Imaginemos duas pessoas, uma aufere um salário mensal de mil euros e a outra um salário mensal de 50 mil euros. Faz sentido esta última diga à outra: “eu não ganho muito, tu é que ganhas pouco”? É óbvio que não. E, note-se, a primeira, na realidade portuguesa, até está a receber mais do que a maioria dos portugueses, mesmo não sendo um salário alto. Já a segunda, na mesma realidade, a portuguesa, está a receber um salário altíssimo.
Há, agora e cada vez mais, esta tendência para se querer fazer aceitar a ideia de que os salários pornográficos são normais e até mesmo desejáveis, que o problema está apenas nos salários baixos.
Não. Os salários baixos são, de facto, um problema. Contudo, os salários demasiado altos também o são. Acharão os defensores dos salários obscenos que seria possível pagar esse montante a todas as pessoas? Porque é isso que insinuam constantemente.

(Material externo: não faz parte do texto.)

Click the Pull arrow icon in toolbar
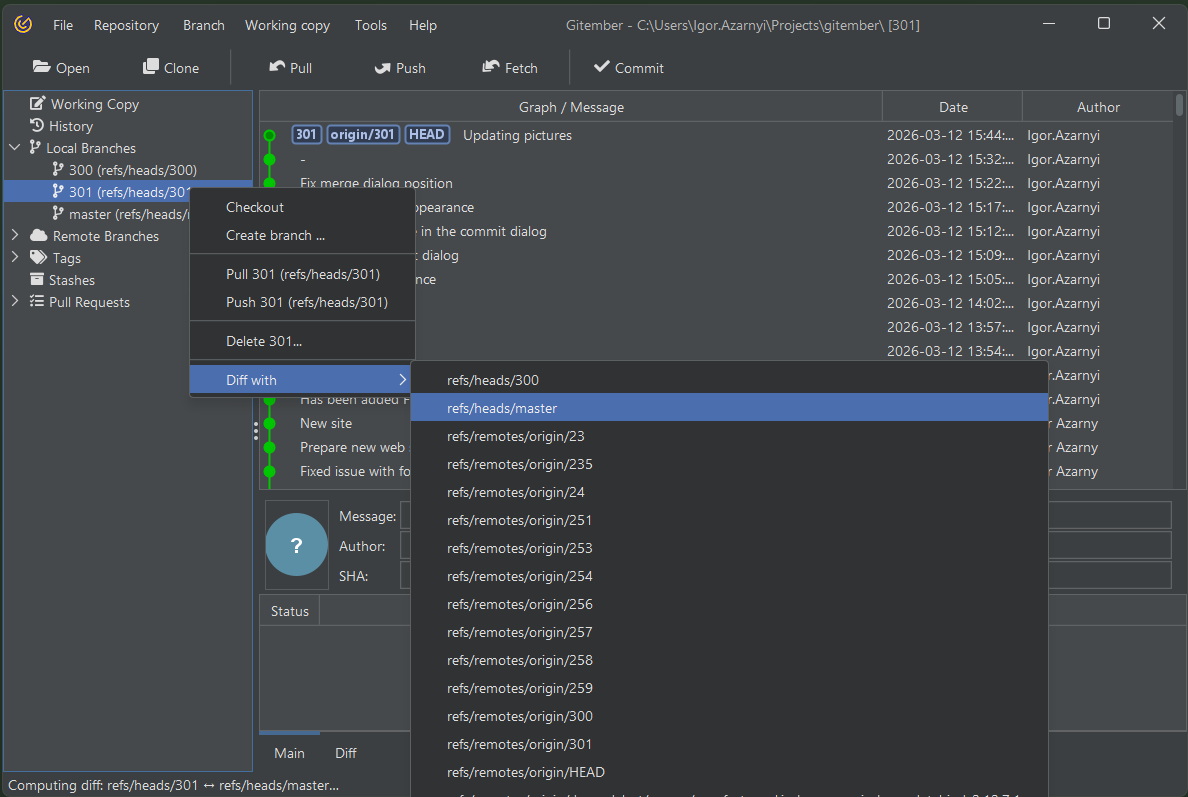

Alguns até caem no ridículo de dizer coisas do tipo: “eu trabalhei muito para isto”, ou “isto é a recompensa pelo meu esforço e sacrifício”, como se milhões de portugueses não fizessem tudo isso, todos os dias, durante muitos anos, alguns, durante toda a vida sem nunca terem conseguido atingir um salário de 4 dígitos.

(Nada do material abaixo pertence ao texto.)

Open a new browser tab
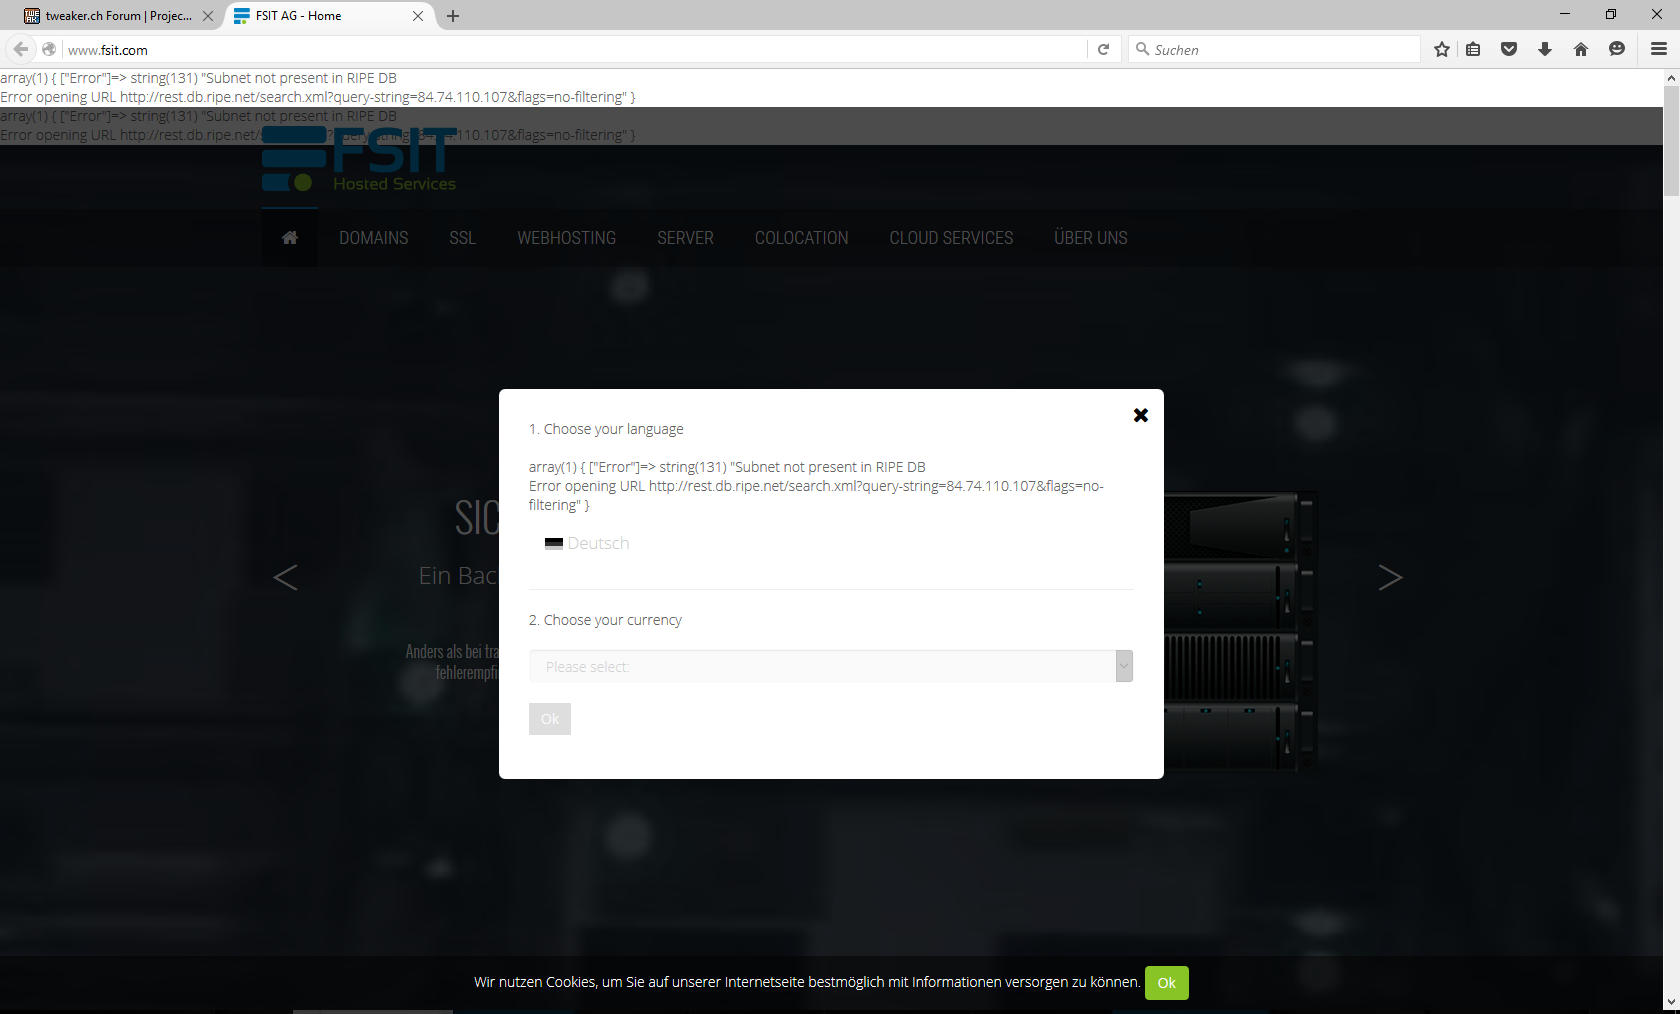pyautogui.click(x=453, y=16)
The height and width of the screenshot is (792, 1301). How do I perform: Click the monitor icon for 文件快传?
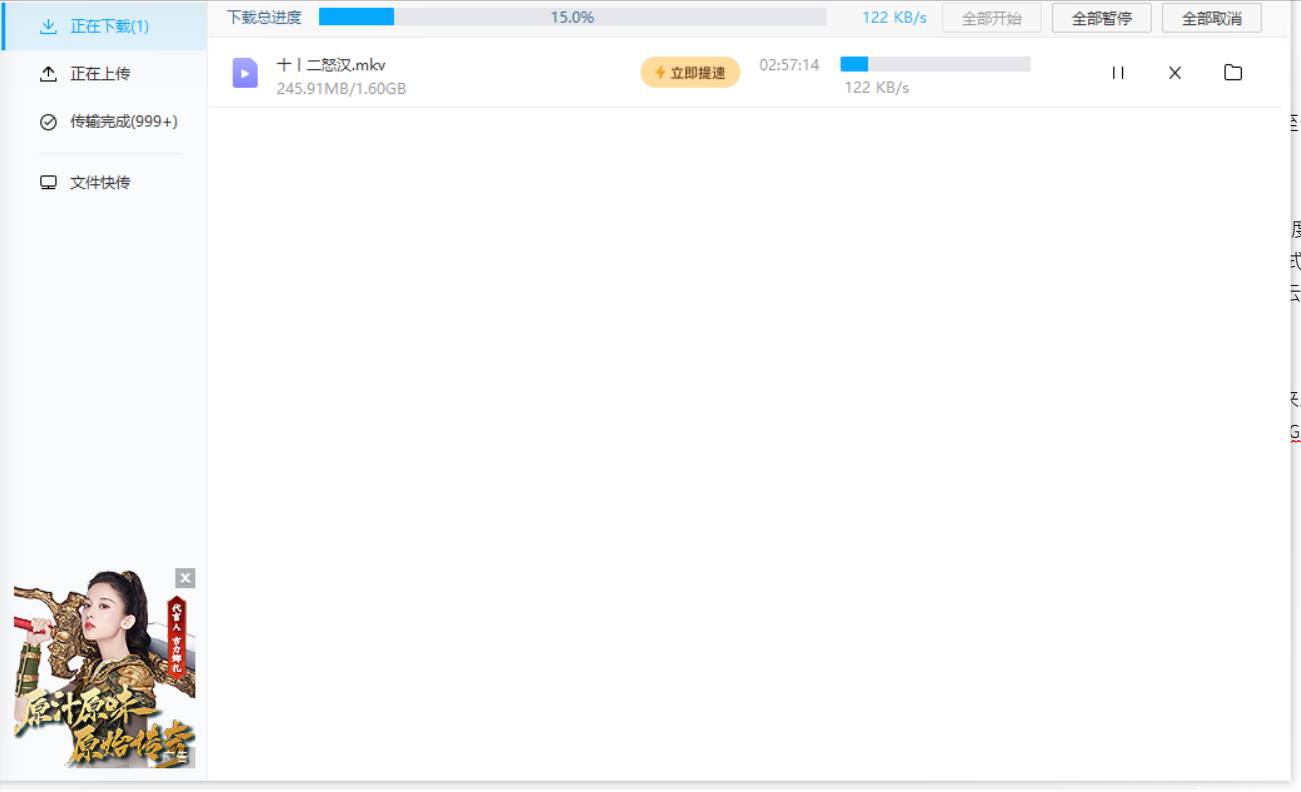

Portanto, é de injustiça e de profunda desigualdade que estamos a falar.
Importa ainda referir que o dinheiro não é uma coisa infinita. Se fosse, bastaria colocar a máquina a fazer dinheiro e aumentar os salários de todos para valores condignos. Não. O dinheiro não é uma coisa infinita. Se eu tiver 10 empregados ao meu encargo e 100 mil euros para distribuir em salários, se eu optar por pagar um ordenado de 90 mil euros a um deles, só restarão 10 mil para retribuir pelos restantes.
Vá. Vamos lá acabar com essa ideia de que há por aí alguns predestinados que merecem auferir num ano, ou num mês, aquilo que a maioria não consegue auferir durante toda a vida.